### Work request:
Your job is to write out each record precisely as it stands.
(Beginning of Source information)
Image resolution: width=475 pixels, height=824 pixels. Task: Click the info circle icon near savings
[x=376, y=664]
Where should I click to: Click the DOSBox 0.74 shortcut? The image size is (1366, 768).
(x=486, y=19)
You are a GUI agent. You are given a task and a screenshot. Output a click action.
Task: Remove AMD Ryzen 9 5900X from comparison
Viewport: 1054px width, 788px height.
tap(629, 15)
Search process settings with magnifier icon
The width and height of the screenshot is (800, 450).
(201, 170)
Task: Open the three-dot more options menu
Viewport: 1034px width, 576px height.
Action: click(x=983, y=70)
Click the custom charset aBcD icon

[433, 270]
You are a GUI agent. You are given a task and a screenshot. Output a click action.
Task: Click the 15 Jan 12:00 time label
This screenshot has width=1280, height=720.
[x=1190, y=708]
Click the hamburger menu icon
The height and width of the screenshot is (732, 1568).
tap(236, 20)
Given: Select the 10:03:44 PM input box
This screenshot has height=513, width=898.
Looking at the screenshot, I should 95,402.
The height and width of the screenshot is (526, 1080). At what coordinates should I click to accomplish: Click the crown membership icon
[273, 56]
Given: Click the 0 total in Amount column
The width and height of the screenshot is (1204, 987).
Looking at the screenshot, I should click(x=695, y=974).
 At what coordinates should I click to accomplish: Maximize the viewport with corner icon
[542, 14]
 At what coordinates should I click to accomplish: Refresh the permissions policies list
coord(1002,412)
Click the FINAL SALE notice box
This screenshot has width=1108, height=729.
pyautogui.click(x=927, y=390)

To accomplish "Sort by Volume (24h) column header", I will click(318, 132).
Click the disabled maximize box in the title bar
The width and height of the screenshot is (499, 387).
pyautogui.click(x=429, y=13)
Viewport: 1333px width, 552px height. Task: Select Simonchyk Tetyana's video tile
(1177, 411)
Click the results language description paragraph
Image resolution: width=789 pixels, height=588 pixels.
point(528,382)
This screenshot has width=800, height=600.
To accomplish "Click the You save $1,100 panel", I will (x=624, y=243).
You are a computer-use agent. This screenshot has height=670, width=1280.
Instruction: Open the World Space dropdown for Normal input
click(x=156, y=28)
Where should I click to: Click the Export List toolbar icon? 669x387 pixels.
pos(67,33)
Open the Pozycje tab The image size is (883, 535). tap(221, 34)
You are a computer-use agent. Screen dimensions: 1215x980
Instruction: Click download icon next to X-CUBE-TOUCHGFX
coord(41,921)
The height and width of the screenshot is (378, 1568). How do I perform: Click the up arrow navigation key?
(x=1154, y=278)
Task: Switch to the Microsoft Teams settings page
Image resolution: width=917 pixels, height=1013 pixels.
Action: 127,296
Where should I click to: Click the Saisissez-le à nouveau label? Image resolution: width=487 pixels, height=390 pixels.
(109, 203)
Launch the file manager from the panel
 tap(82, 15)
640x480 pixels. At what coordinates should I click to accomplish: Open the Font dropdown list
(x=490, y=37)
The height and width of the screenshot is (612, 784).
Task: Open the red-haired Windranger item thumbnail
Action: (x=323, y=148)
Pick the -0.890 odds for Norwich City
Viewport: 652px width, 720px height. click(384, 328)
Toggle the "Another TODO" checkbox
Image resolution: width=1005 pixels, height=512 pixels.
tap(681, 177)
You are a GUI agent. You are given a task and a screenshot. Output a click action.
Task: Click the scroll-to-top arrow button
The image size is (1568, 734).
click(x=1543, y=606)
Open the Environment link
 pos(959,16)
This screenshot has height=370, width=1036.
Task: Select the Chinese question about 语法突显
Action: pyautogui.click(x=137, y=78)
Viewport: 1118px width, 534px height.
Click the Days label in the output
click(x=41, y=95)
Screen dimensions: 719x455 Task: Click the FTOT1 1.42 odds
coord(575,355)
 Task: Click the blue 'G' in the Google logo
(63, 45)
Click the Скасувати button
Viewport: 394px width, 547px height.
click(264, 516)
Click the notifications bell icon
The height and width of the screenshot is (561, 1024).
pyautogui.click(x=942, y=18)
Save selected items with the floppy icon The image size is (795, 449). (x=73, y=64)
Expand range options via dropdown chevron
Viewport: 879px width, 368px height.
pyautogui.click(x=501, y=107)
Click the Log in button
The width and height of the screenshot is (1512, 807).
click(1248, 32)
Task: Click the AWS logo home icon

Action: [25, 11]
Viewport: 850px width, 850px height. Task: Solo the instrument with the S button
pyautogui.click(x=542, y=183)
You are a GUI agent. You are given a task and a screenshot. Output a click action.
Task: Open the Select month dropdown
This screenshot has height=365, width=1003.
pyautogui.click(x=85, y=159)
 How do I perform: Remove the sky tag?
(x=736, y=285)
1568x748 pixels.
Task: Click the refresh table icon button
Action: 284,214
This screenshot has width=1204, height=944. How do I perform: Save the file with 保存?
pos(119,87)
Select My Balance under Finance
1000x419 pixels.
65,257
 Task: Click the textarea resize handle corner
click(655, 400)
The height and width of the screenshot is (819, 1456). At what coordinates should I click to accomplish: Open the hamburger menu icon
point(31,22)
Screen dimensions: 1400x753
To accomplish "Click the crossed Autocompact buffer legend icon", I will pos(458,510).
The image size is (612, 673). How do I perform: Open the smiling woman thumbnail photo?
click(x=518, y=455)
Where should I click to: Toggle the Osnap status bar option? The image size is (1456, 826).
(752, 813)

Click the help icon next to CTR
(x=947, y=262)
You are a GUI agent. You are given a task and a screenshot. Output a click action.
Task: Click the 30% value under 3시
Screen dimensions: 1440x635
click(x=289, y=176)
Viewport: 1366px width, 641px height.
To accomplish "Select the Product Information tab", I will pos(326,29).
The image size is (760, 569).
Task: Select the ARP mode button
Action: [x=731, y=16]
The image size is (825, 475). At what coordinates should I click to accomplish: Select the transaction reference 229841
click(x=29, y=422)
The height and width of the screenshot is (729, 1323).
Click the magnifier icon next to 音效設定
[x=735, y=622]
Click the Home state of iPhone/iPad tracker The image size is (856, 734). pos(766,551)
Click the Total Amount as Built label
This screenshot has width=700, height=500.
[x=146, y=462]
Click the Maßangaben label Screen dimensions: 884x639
(End of Source information)
### Your response:
Image resolution: width=475 pixels, height=824 pixels. Task: Click the info circle icon near savings
[x=376, y=664]
Where should I click to: Click the DOSBox 0.74 shortcut? The image size is (1366, 768).
(x=486, y=19)
You are a GUI agent. You are given a task and a screenshot. Output a click action.
Task: Remove AMD Ryzen 9 5900X from comparison
Viewport: 1054px width, 788px height.
tap(629, 15)
Search process settings with magnifier icon
The width and height of the screenshot is (800, 450).
(201, 170)
Task: Open the three-dot more options menu
Viewport: 1034px width, 576px height.
Action: click(x=983, y=70)
Click the custom charset aBcD icon

[433, 270]
You are a GUI agent. You are given a task and a screenshot. Output a click action.
Task: Click the 15 Jan 12:00 time label
This screenshot has width=1280, height=720.
[x=1190, y=708]
Click the hamburger menu icon
The height and width of the screenshot is (732, 1568).
tap(236, 20)
Given: Select the 10:03:44 PM input box
This screenshot has height=513, width=898.
Looking at the screenshot, I should 95,402.
The height and width of the screenshot is (526, 1080). At what coordinates should I click to accomplish: Click the crown membership icon
[273, 56]
Given: Click the 0 total in Amount column
The width and height of the screenshot is (1204, 987).
Looking at the screenshot, I should click(x=695, y=974).
 At what coordinates should I click to accomplish: Maximize the viewport with corner icon
[542, 14]
 At what coordinates should I click to accomplish: Refresh the permissions policies list
coord(1002,412)
Click the FINAL SALE notice box
This screenshot has width=1108, height=729.
pyautogui.click(x=927, y=390)

To accomplish "Sort by Volume (24h) column header", I will click(318, 132).
Click the disabled maximize box in the title bar
The width and height of the screenshot is (499, 387).
pyautogui.click(x=429, y=13)
Viewport: 1333px width, 552px height. Task: Select Simonchyk Tetyana's video tile
(1177, 411)
Click the results language description paragraph
Image resolution: width=789 pixels, height=588 pixels.
point(528,382)
This screenshot has width=800, height=600.
To accomplish "Click the You save $1,100 panel", I will (x=624, y=243).
You are a computer-use agent. This screenshot has height=670, width=1280.
Instruction: Open the World Space dropdown for Normal input
click(x=156, y=28)
Where should I click to: Click the Export List toolbar icon? 669x387 pixels.
pos(67,33)
Open the Pozycje tab The image size is (883, 535). tap(221, 34)
You are a computer-use agent. Screen dimensions: 1215x980
Instruction: Click download icon next to X-CUBE-TOUCHGFX
coord(41,921)
The height and width of the screenshot is (378, 1568). How do I perform: Click the up arrow navigation key?
(x=1154, y=278)
Task: Switch to the Microsoft Teams settings page
Image resolution: width=917 pixels, height=1013 pixels.
Action: 127,296
Where should I click to: Click the Saisissez-le à nouveau label? Image resolution: width=487 pixels, height=390 pixels.
(109, 203)
Launch the file manager from the panel
 tap(82, 15)
640x480 pixels. At what coordinates should I click to accomplish: Open the Font dropdown list
(x=490, y=37)
The height and width of the screenshot is (612, 784).
Task: Open the red-haired Windranger item thumbnail
Action: (x=323, y=148)
Pick the -0.890 odds for Norwich City
Viewport: 652px width, 720px height. click(384, 328)
Toggle the "Another TODO" checkbox
Image resolution: width=1005 pixels, height=512 pixels.
tap(681, 177)
You are a GUI agent. You are given a task and a screenshot. Output a click action.
Task: Click the scroll-to-top arrow button
The image size is (1568, 734).
click(x=1543, y=606)
Open the Environment link
 pos(959,16)
This screenshot has height=370, width=1036.
Task: Select the Chinese question about 语法突显
Action: pyautogui.click(x=137, y=78)
Viewport: 1118px width, 534px height.
Click the Days label in the output
click(x=41, y=95)
Screen dimensions: 719x455 Task: Click the FTOT1 1.42 odds
coord(575,355)
 Task: Click the blue 'G' in the Google logo
(63, 45)
Click the Скасувати button
Viewport: 394px width, 547px height.
click(264, 516)
Click the notifications bell icon
The height and width of the screenshot is (561, 1024).
pyautogui.click(x=942, y=18)
Save selected items with the floppy icon The image size is (795, 449). (x=73, y=64)
Expand range options via dropdown chevron
Viewport: 879px width, 368px height.
pyautogui.click(x=501, y=107)
Click the Log in button
The width and height of the screenshot is (1512, 807).
click(1248, 32)
Task: Click the AWS logo home icon

Action: [25, 11]
Viewport: 850px width, 850px height. Task: Solo the instrument with the S button
pyautogui.click(x=542, y=183)
You are a GUI agent. You are given a task and a screenshot. Output a click action.
Task: Open the Select month dropdown
This screenshot has height=365, width=1003.
pyautogui.click(x=85, y=159)
 How do I perform: Remove the sky tag?
(x=736, y=285)
1568x748 pixels.
Task: Click the refresh table icon button
Action: 284,214
This screenshot has width=1204, height=944. How do I perform: Save the file with 保存?
pos(119,87)
Select My Balance under Finance
1000x419 pixels.
65,257
 Task: Click the textarea resize handle corner
click(655, 400)
The height and width of the screenshot is (819, 1456). At what coordinates should I click to accomplish: Open the hamburger menu icon
point(31,22)
Screen dimensions: 1400x753
To accomplish "Click the crossed Autocompact buffer legend icon", I will pos(458,510).
The image size is (612, 673). How do I perform: Open the smiling woman thumbnail photo?
click(x=518, y=455)
Where should I click to: Toggle the Osnap status bar option? The image size is (1456, 826).
(752, 813)

Click the help icon next to CTR
(x=947, y=262)
You are a GUI agent. You are given a task and a screenshot. Output a click action.
Task: Click the 30% value under 3시
Screen dimensions: 1440x635
click(x=289, y=176)
Viewport: 1366px width, 641px height.
To accomplish "Select the Product Information tab", I will pos(326,29).
The image size is (760, 569).
Task: Select the ARP mode button
Action: [x=731, y=16]
The image size is (825, 475). At what coordinates should I click to accomplish: Select the transaction reference 229841
click(x=29, y=422)
The height and width of the screenshot is (729, 1323).
Click the magnifier icon next to 音效設定
[x=735, y=622]
Click the Home state of iPhone/iPad tracker The image size is (856, 734). pos(766,551)
Click the Total Amount as Built label
This screenshot has width=700, height=500.
[x=146, y=462]
Click the Maßangaben label Screen dimensions: 884x639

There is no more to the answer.